- The West of the Story
The shambolic mock epic that goes by the title the War in Iraq is replete with bitter historical allusions. Among the most resonant, and in retrospect gloomily foreboding, was the fact that the advance of the American forces on Baghdad was spearheaded by the 3rd squadron of the 7th Cavalry Regiment. As on that brilliant June morning in 1876, Custer’s storied troop was again riding gloriously into the unknown, ready to teach the savages a lesson they would not forget. Who can doubt that when the steadfast man from Texas and his trusty Wyoming sidekick envisaged the battle in the desert that would bring democracy to a harsh and lawless land, they were doing so in imaginations forged in the glow of a hundred Westerns? It is the movies, after all, that teach us that any mission, even the winning of the West, can be accomplished in an hour and a half and that everything is over when the lights come on again. Though nostalgic devotees have been mourning the closing of the frontier for over a century now, the Old West isn’t dead; it isn’t even old.
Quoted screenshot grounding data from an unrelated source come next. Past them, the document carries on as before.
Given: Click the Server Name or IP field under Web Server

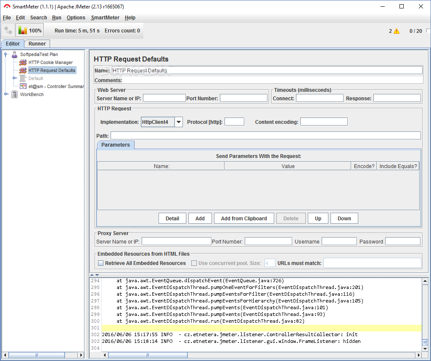Looking at the screenshot, I should click(x=164, y=98).
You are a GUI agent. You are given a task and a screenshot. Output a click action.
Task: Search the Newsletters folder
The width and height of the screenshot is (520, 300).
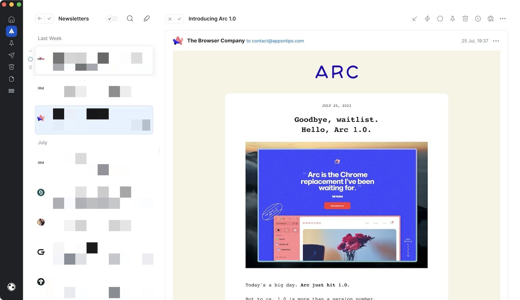click(x=130, y=19)
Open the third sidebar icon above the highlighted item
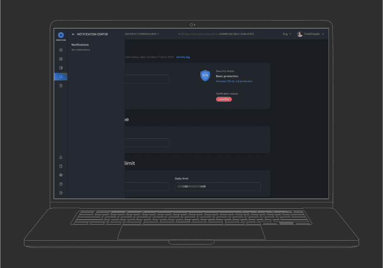The image size is (383, 268). [61, 68]
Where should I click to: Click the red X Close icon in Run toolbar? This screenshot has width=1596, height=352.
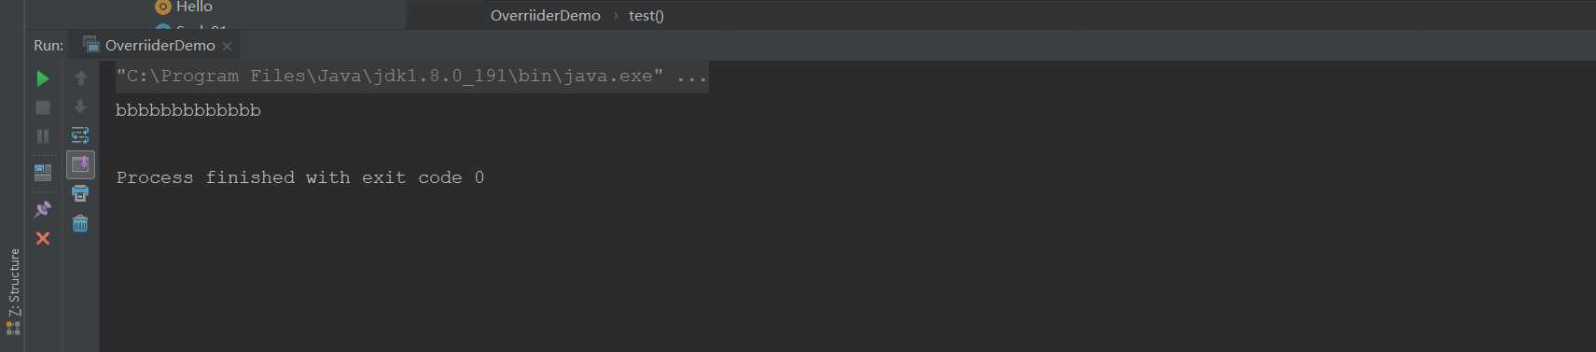coord(43,238)
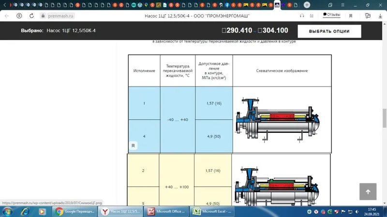Image resolution: width=387 pixels, height=217 pixels.
Task: Reload the page with the refresh icon
Action: (31, 16)
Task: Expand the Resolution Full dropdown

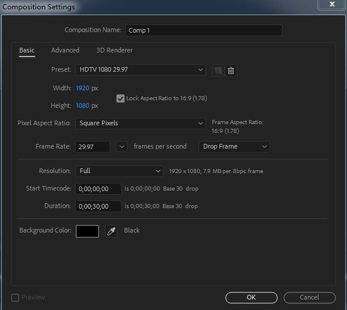Action: [119, 171]
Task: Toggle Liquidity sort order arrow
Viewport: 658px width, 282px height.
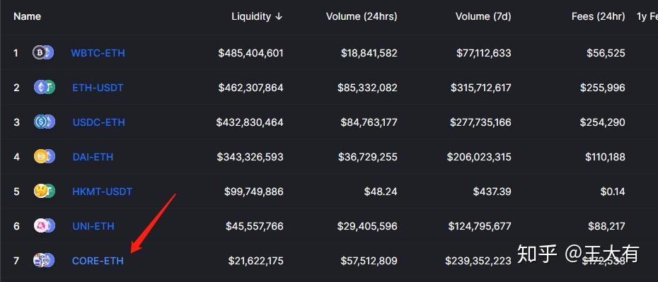Action: click(x=279, y=17)
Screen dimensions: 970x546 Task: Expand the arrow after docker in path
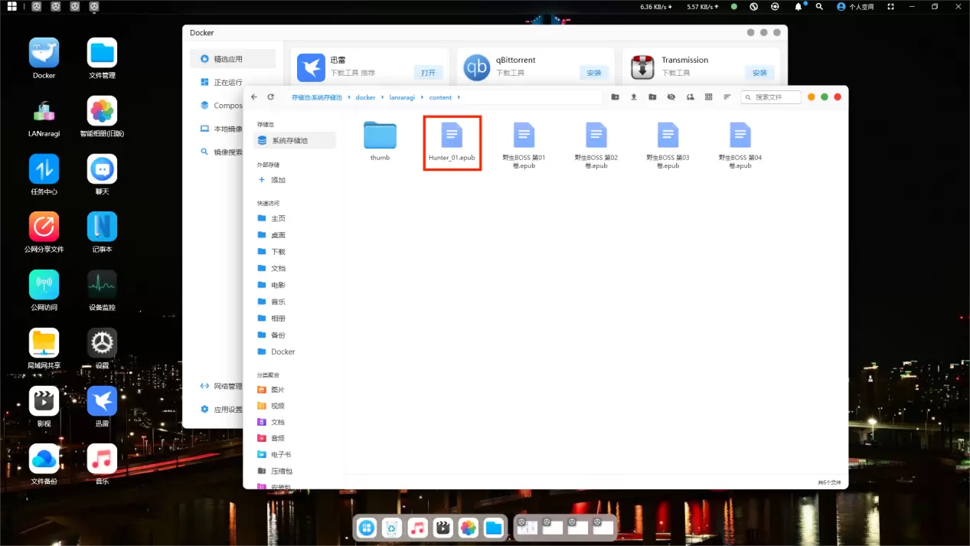click(x=382, y=98)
But if the Western has lost none of its pristine potency over politicians and policy makers, the image of the West for writers and historians underwent some major revision in the later part of the [End Page 862] twentieth century. Beginning in the sixties, the Western novel, long the unchallenged territory of the pulp specialist, was increasingly staked out by literary sodbusters with more serious ambitions—such as Larry McMurtry, Thomas Berger, and above all Cormac McCarthy—who viewed the monochromatic legends of tall strangers and strong women with considerably more skepticism. Simultaneously, the historiography of the settlement of the United States west of the Mississippi, long dominated by the shadows of Turner’s frontier thesis, was radically altered by the writings of a new generation of historians like Patricia Nelson Limerick, William Cronon, and Donald Worster. The New Western History undertook to rewrite the traditional monologic narrative of the western settlement, replacing the heroic epic of civilization’s progress with a multitude of tragic, ironic, and sometimes comic stories—foregrounding the brutal extermination of native peoples, the mindless environmental destruction, and the marginalization of non-European groups that were an integral part of that history.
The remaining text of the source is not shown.